My dear rivetheads, we are so fucking back.

I haven't spaffed me combats at a new industrial release with such giddy delight since Cubanate triumphantly returned from the dead with the Compound Eye Sessions nigh on a decade ago. The scorching new blinder from LA outfit INVA//ID is more than just a pleasing collection of sounds that tickle the correct industrial receptors. This is a defiant statement of intent. INVA//ID's previous unapologetic declarations of dancefloor-friendly electro-industrial militancy seem like mere warning shots in comparison to this stinking great munitions salvo.

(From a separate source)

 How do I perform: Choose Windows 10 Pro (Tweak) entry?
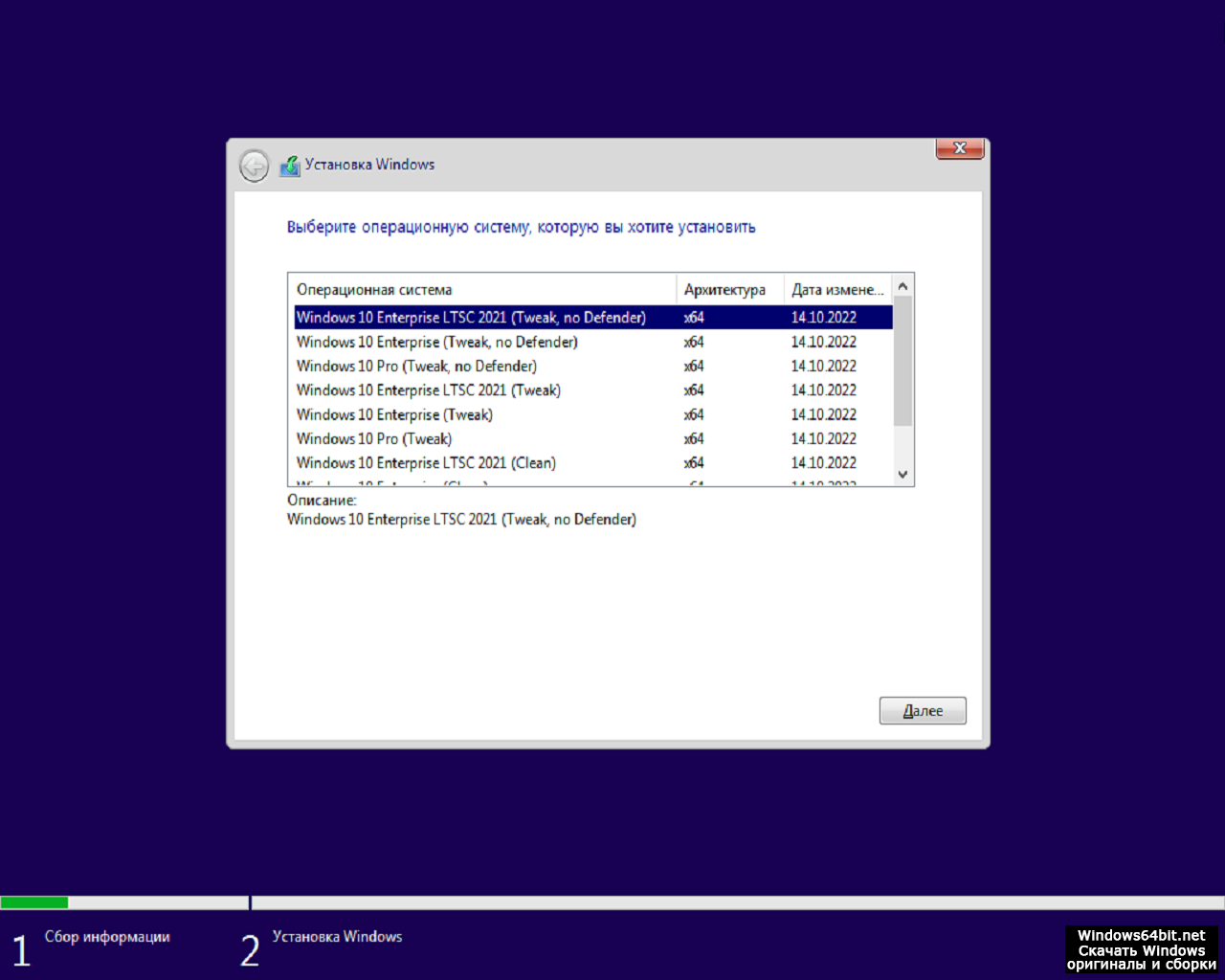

Opening with a hip hop instrumental is a good way of instantly snaring the attention of a jaded rivet head who's heard all the manoeuvres before. Following that up with a track that switches from skittering breakbeats and splenetic ranting to the sort of full-pelt, knackers-out amphetapunk that hasn't graced an industrial album since Al Jourgensen's snarling "just like a car crash / just like a knife" heralded a decisive turning point in his band's story as much as the entire genre's...well my friends, this listener is now so utterly fucking on board we've bolted ourselves to the main deck in a cruciform position, eager to lap up whatever punishment INVA//ID see fit to mete out next.

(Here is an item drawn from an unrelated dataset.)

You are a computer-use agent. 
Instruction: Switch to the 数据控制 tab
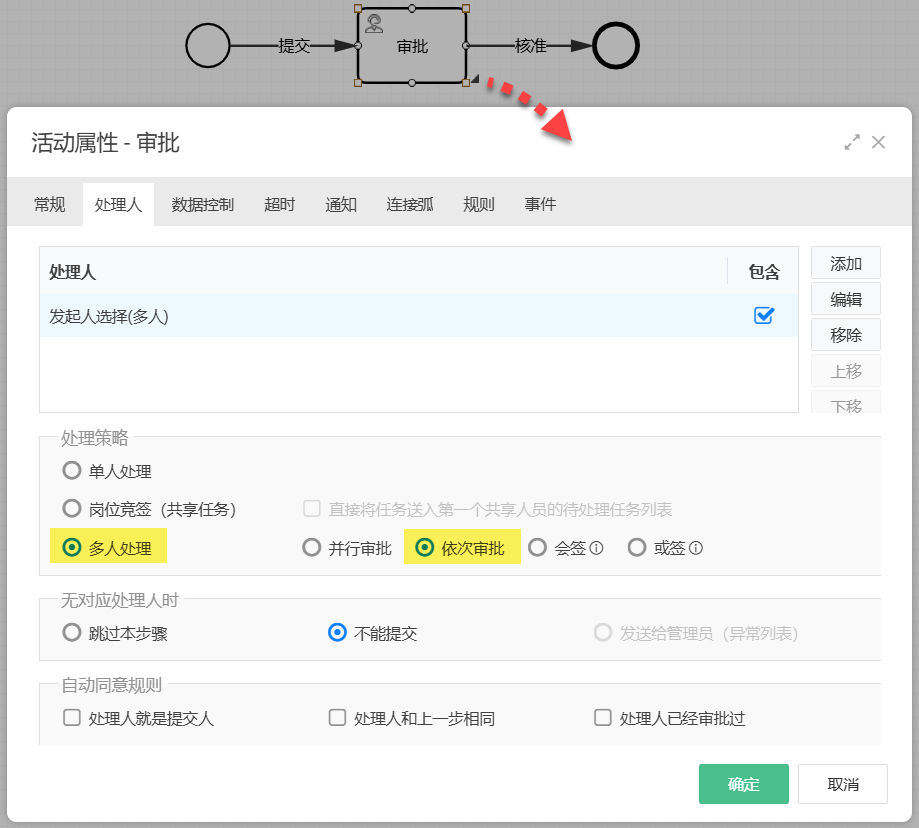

The vocals are spewed out with all the uninhibited venom and disgust of Ogre describing a vivisection. The beats bounce, bash and break with hectic abandon. The guitars only appear where they're welcome, letting the synths and samples lace the whole affair with a menacing aura that could all too easily have been weighed down by excessive riffing but insteads billows out like the noxious black clouds of LA ablaze.

This is not an album entirely without prior reference points - Vancouver's often overlooked "third" legendary industrial act Numb being a fairly obvious one - but if all of these ideas were already out there, why didn't it occur to anyone to put them all together until now?

I am reminded of a Quietus piece that quite rightly gave ex-Nottingham Forest striker Paul "Honey" McGregor's goth'n'roll machine Ulterior credit for taking the recognisable sounds of band X and band Y and combining them to create substance Z; a new, hitherto undiscovered third sound that was uniquely Ulterior's.

When INVA//ID carve out serrated Nihil type riffs over a juddering Caustic Grip era beat they're not "doing" vintage KMFDM any more than they're "doing" Front Line Assembly. They're doing INVA//ID, plain and simple. One need not reinvent the wheel when the rusty spokes lying around the workshop can be repurposed for a far deadlier machination.

Over a decade on from Youth Code injecting some much needed vitriol into the sagging, prolapsed anal capillaries of our beloved and once-great genre with their startling debut album, INVA//ID have lined up all of the elements that made 90s aggro-industrial an equally credible threat both on the dance floor and in the mosh pit and, with a tactical precision strike from their unlubricated steel toe caps, deftly booted them clean into 2025.

It has taken a quarter century to get this thing of ours fully back on its feet and scrape the CombiTech, Me-TRIPE-olis-core and memedustrial off our Doc Martens, but you can't rush art any more than you can hurry a Murray.

Agony Index is a spectacular way to kick off 2025 - which, until a worthy challenger appears, will indisputably be INVA//ID's year. And hopefully one in which a hundred industrial flowers will bloom and replace 80s throwback synthgoth as the predominant sound of alternative Los Angeles.